Entertainment Analytics Conference
All past events

2026 UK edition

MediaCityUK, Salford · 10-11 September 2026

Twenty-two data and analytics leaders from British and European media organisations spent two days at MediaCityUK in Salford. Twelve talks ran to a strict format: fifteen minutes of presentation, then fifteen of discussion, under Chatham House Rules. Two speakers dropped out late and both Friday gaps were filled from the floor. Where the previous edition asked whether language models would change this work, this one took that as settled and argued instead about what comes after: who owns generated software, where corporate memory goes when everyone can produce analysis, and how anyone proves a probabilistic system still works.

Talks

What we learned

Corporate Memory Went Backwards: Once anyone could produce analysis, almost nobody filed it. At one publisher more than 90 per cent of the knowledge produced used to reach the central repository; within three months of production federating, that fell to about 3 per cent. Output exploded and institutional knowledge shrank. The experiment library was the clearest casualty: far more experiments were being run, and not one result had been added since April.

One Question, Five Answers: Cost per acquisition on search advertising came back as five credible figures roughly ten times apart, depending on which method produced it. The recommended fix, multiplying models, experiments and attribution into a single picture, fails on plumbing rather than theory: channels get lumped together, time periods do not line up, and the calibration ends up as one number hard-coded forever. Asked to describe how they recalibrate a model from an experiment, six practitioners, several of whom had presented on doing exactly that, gave no credible answer.
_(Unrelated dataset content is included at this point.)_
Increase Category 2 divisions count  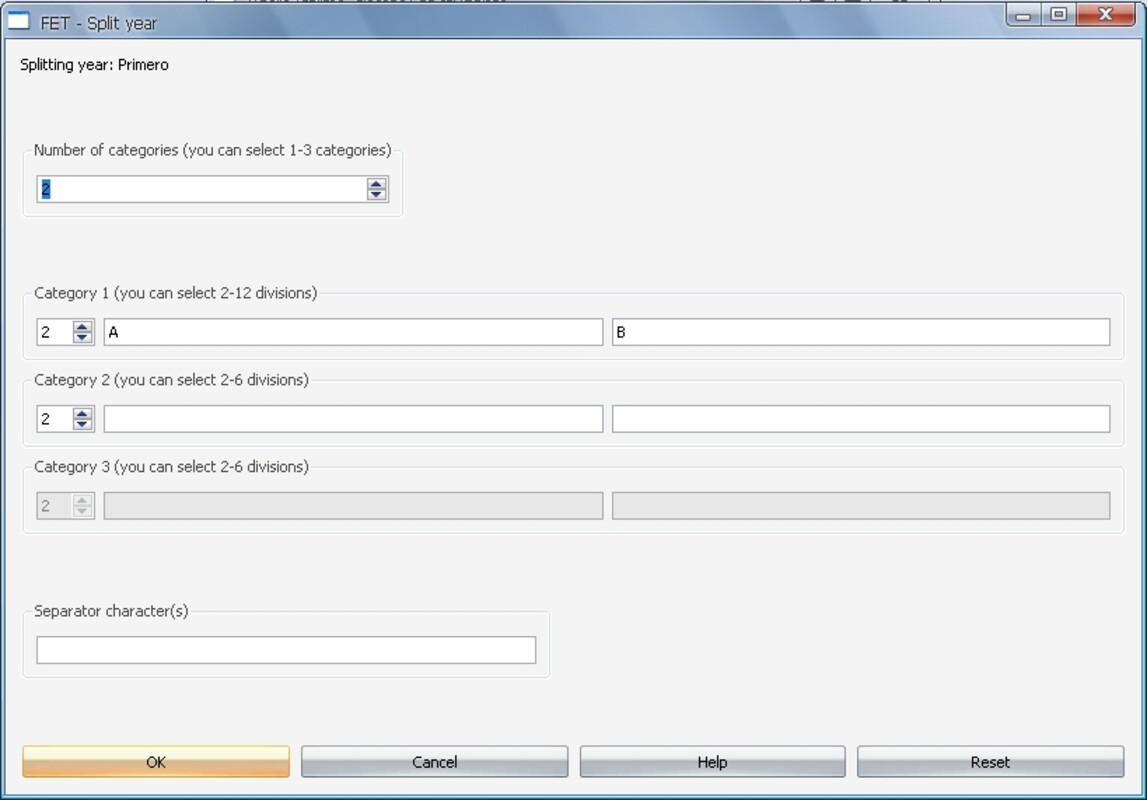82,414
Only Thirty Per Cent Is Contestable: Five services take 75 per cent of all television time and 11 take more than 90. The same concentration repeats inside each person's own viewing: a preferred service holds about half of it, and the top three take nearly 70 per cent. If you are not already in someone's top three, the remaining 30 per cent is the entire market you are competing for, and scheduling will not get you in.
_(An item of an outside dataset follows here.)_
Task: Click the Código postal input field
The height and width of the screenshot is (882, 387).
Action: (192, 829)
Models Agreed With Humans More Than Humans Did: Twelve annotators labelling political speech for stance agreed at an alpha of 0.56, which is what a genuinely subjective task looks like. Three foundation models from different providers, prompted to describe a reader's reaction before assigning a label, agreed with the humans at 0.63 and with each other at 0.69. That turned 1,330 human labels into 22,000 training examples. The team would not cut the human share any further, because doing the labelling is how you find out whether the task is feasible at all.

Everybody Wants It, Nobody Will Own It: A broadcaster's self-service build platform worked, and staff shipped tools the market does not sell, including one that replaced an external creative service costing a five-figure sum per programme. Maintenance is the unsolved half. Developers who reviewed the generated code said it was fine but that no human could work on it, and the team that built the newsroom video editor declined to look after it. Nobody could say how you stop a prompted tool becoming load-bearing after its builder leaves.

Twenty-Two Years to the Top: The median gap between an artist's first release and their first stadium headline is 22 years. Britain has the oldest headliners, at a median of 26 years, against about ten for South Korea, whose production system starts artists at 14 and has them headlining within a decade. Stadium rent for a single night has tripled in two years, which is why multi-night runs are now standard, and why the middle of the live market is disappearing.

The argument has moved on from whether these tools work to who is accountable for what they produce, and how anyone would notice when they quietly stop working.